К оврагу подбежал запыхавшийся Мяти-пальван. Его моментально окружили, наперебой рассказывая об удивительном явлении — воскресении Кандым-шиха: теперь уже многие не сомневались, что Чары-Келев прав.
— Ших? — с сомнением покачал головой седой богатырь и, отдышавшись, направился к оврагу. Люди начали снова поднимать с земли камни — всем было до невозможности любопытно, что сделает с отчаянным Мяти-пальваном, который ни бога, ни черта не боится, воскресший ших.
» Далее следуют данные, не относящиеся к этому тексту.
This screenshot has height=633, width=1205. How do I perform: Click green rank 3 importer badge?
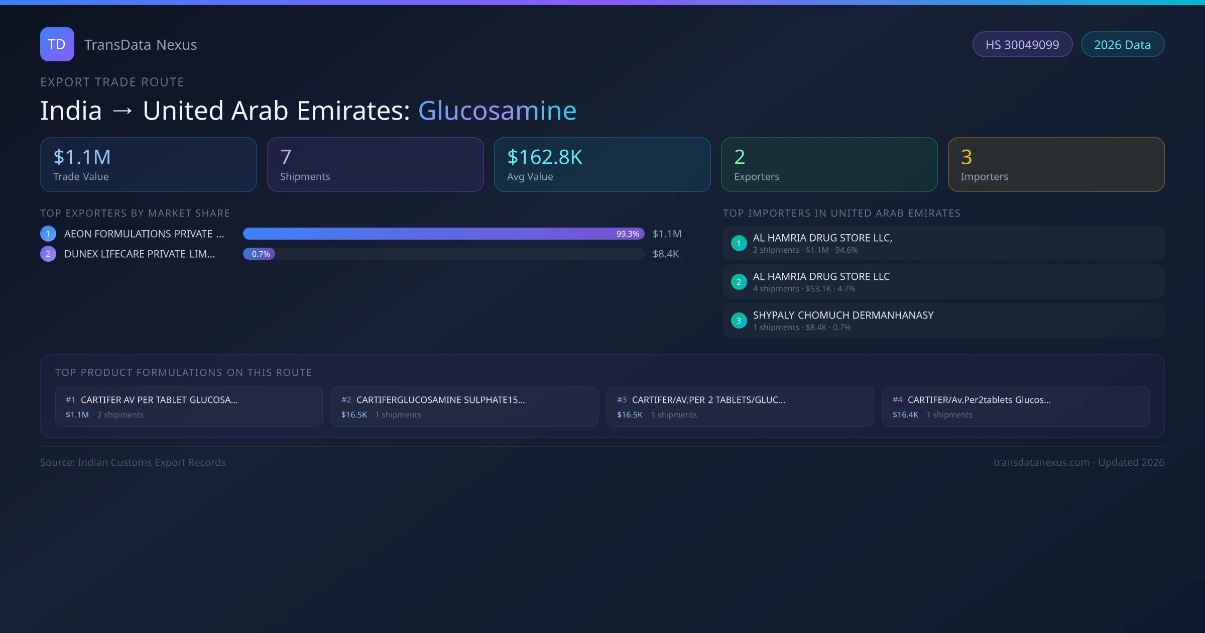click(x=739, y=321)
Между тем Мяти-пальван спустился в овраг и уже взбирался на противоположный склон: так было быстрее, нежели обходить овраг кругом. Добравшись до Караджи, который лежал, уткнувшись лицом в землю и хрипло дыша, Мяти-пальван с опаской потрогал его за плечо.
— Кто ты, эй? Что случилось?.. Ну-ка, встань!
Караджа безмолвствовал, только плечи его задрожали.
Мяти-пальван накинул на него свой халат и крикнул:
— Эй. джигиты! Идите-ка помогите бедняге!
Сначала несколько более храбрых, а затем все, словно сорвавшаяся лавина, с криком и гамом ринулись через овраг на противоположную сторону и мигом окружили Мяти-пальвана и лежащего ничком человека. Мяти-пальван отвязал веревку от шеи Караджи, развязал ему руки. Увидев на затылке несчастного узел, догадался, что у него заткнут рот, развязал платок и ахнул:
— Караджа-батыр, ты ли это?! Что ты здесь делает в таком виде?.. Бай-бов![88]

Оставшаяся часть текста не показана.